═════ MATERIAL TO PROCESS

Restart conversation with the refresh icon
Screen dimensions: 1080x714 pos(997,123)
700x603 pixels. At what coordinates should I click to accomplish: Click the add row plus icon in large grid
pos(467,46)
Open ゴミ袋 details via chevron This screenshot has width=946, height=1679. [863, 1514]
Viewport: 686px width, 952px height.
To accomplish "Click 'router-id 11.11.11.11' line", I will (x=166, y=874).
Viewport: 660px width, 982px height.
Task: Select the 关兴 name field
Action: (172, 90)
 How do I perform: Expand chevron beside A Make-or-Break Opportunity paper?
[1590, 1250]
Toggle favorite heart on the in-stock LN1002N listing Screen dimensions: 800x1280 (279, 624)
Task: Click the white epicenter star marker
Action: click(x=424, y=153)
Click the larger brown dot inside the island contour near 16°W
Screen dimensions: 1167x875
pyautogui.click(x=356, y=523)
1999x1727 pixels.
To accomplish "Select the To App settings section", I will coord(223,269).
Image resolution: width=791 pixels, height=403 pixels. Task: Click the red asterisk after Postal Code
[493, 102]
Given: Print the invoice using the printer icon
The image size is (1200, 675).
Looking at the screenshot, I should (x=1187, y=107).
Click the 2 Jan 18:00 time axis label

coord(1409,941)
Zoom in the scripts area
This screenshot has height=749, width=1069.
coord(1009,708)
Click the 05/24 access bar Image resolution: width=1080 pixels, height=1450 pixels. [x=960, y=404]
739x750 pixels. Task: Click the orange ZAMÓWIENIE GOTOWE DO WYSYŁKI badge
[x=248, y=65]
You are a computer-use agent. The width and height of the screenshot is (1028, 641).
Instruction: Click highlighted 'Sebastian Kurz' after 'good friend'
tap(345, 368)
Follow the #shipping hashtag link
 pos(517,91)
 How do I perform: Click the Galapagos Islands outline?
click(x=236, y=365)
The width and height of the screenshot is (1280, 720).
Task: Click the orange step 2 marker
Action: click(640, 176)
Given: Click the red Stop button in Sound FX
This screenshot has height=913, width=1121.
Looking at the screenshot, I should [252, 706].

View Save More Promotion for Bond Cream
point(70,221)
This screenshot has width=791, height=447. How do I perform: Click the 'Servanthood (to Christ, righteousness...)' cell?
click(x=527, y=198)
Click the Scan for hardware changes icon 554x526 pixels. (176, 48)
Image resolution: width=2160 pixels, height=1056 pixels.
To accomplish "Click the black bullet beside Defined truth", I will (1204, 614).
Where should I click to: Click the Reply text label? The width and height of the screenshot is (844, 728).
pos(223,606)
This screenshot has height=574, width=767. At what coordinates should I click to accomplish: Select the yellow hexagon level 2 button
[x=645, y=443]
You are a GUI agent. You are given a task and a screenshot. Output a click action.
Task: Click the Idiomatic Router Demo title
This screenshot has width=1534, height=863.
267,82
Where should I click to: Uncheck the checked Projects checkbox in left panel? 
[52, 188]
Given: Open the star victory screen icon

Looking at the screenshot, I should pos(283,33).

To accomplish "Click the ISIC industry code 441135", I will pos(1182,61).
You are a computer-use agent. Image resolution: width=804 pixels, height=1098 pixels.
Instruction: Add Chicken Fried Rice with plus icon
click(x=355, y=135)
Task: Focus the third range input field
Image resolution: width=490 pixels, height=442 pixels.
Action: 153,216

══════════

• **YOUR ASSIGNMENT**
Transcribe all the material, keeping each word as it is.

• **ANSWER SPACE**
Restart conversation with the refresh icon
Screen dimensions: 1080x714 pos(997,123)
700x603 pixels. At what coordinates should I click to accomplish: Click the add row plus icon in large grid
pos(467,46)
Open ゴミ袋 details via chevron This screenshot has width=946, height=1679. [863, 1514]
Viewport: 686px width, 952px height.
To accomplish "Click 'router-id 11.11.11.11' line", I will (x=166, y=874).
Viewport: 660px width, 982px height.
Task: Select the 关兴 name field
Action: (172, 90)
 How do I perform: Expand chevron beside A Make-or-Break Opportunity paper?
[1590, 1250]
Toggle favorite heart on the in-stock LN1002N listing Screen dimensions: 800x1280 (279, 624)
Task: Click the white epicenter star marker
Action: click(x=424, y=153)
Click the larger brown dot inside the island contour near 16°W
Screen dimensions: 1167x875
pyautogui.click(x=356, y=523)
1999x1727 pixels.
To accomplish "Select the To App settings section", I will coord(223,269).
Image resolution: width=791 pixels, height=403 pixels. Task: Click the red asterisk after Postal Code
[493, 102]
Given: Print the invoice using the printer icon
The image size is (1200, 675).
Looking at the screenshot, I should (x=1187, y=107).
Click the 2 Jan 18:00 time axis label

coord(1409,941)
Zoom in the scripts area
This screenshot has height=749, width=1069.
coord(1009,708)
Click the 05/24 access bar Image resolution: width=1080 pixels, height=1450 pixels. [x=960, y=404]
739x750 pixels. Task: Click the orange ZAMÓWIENIE GOTOWE DO WYSYŁKI badge
[x=248, y=65]
You are a computer-use agent. The width and height of the screenshot is (1028, 641).
Instruction: Click highlighted 'Sebastian Kurz' after 'good friend'
tap(345, 368)
Follow the #shipping hashtag link
 pos(517,91)
 How do I perform: Click the Galapagos Islands outline?
click(x=236, y=365)
The width and height of the screenshot is (1280, 720).
Task: Click the orange step 2 marker
Action: click(640, 176)
Given: Click the red Stop button in Sound FX
This screenshot has height=913, width=1121.
Looking at the screenshot, I should [252, 706].

View Save More Promotion for Bond Cream
point(70,221)
This screenshot has width=791, height=447. How do I perform: Click the 'Servanthood (to Christ, righteousness...)' cell?
click(x=527, y=198)
Click the Scan for hardware changes icon 554x526 pixels. (176, 48)
Image resolution: width=2160 pixels, height=1056 pixels.
To accomplish "Click the black bullet beside Defined truth", I will (1204, 614).
Where should I click to: Click the Reply text label? The width and height of the screenshot is (844, 728).
pos(223,606)
This screenshot has height=574, width=767. At what coordinates should I click to accomplish: Select the yellow hexagon level 2 button
[x=645, y=443]
You are a GUI agent. You are given a task and a screenshot. Output a click action.
Task: Click the Idiomatic Router Demo title
This screenshot has width=1534, height=863.
267,82
Where should I click to: Uncheck the checked Projects checkbox in left panel? 
[52, 188]
Given: Open the star victory screen icon

Looking at the screenshot, I should pos(283,33).

To accomplish "Click the ISIC industry code 441135", I will pos(1182,61).
You are a computer-use agent. Image resolution: width=804 pixels, height=1098 pixels.
Instruction: Add Chicken Fried Rice with plus icon
click(x=355, y=135)
Task: Focus the third range input field
Image resolution: width=490 pixels, height=442 pixels.
Action: 153,216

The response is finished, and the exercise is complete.